Analisis awal yang diperkuat verifikasi lapangan menunjukkan, selain hujan ekstrem, terdapat indikasi kerusakan lingkungan di hulu DAS Batang Toru dan DAS Sibuluan di Tapanuli Utara, Tapanuli Tengah, dan Tapanuli Selatan.
Kerusakan tutupan hutan di lereng dan hulu DAS diduga menurunkan daya serap tanah, sehingga hujan ekstrem lebih cepat berubah menjadi aliran permukaan (run-off) yang memicu banjir dan longsor. Temuan material kayu yang terbawa arus juga mengindikasikan adanya pembukaan lahan dan penebangan yang tidak sesuai ketentuan.
“Kami melihat pola yang jelas: di mana ada kerusakan hutan akibat aktivitas ilegal, potensi bencana di hilir meningkat signifikan. Aktivitas di PHAT yang seharusnya legal justru terindikasi disalahgunakan untuk membalakkan hutan negara di sekitarnya. Ini kejahatan luar biasa yang mengancam keselamatan rakyat,” ujar Direktur Jenderal Gakkum Kehutanan, Dwi Januanto Nugroho.
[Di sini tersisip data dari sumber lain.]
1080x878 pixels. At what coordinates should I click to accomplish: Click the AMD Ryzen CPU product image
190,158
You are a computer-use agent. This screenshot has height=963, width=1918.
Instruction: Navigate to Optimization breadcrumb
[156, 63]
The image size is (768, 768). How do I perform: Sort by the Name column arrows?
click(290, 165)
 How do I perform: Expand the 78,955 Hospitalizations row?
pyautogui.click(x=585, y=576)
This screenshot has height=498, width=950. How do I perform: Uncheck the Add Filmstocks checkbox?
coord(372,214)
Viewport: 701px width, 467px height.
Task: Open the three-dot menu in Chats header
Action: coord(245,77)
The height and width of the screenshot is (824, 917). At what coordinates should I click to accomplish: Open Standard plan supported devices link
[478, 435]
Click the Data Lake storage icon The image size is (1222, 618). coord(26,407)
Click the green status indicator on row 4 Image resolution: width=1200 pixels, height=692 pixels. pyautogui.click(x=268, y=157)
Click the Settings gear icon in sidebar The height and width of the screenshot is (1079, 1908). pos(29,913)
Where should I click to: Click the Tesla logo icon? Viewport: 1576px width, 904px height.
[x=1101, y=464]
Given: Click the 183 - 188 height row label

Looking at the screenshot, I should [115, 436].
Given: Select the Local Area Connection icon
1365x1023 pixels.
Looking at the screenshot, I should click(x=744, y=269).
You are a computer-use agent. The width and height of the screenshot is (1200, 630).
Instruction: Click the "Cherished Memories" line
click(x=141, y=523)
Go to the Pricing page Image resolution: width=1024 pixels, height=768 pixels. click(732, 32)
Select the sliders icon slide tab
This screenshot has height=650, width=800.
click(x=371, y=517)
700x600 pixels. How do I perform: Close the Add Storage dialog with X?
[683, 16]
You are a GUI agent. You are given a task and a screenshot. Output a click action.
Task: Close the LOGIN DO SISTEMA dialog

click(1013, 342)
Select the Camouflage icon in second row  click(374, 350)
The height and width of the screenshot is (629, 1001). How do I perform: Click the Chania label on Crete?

Ditjen Gakkum telah membentuk tim gabungan untuk mengumpulkan bahan dan keterangan terkait dugaan perusakan hulu DAS. Dari identifikasi awal, terdapat 12 subjek hukum—baik korporasi maupun perorangan—yang diduga terkait gangguan tutupan hutan. Meski menghadapi medan sulit dan cuaca ekstrem, tim tetap melanjutkan verifikasi lapangan.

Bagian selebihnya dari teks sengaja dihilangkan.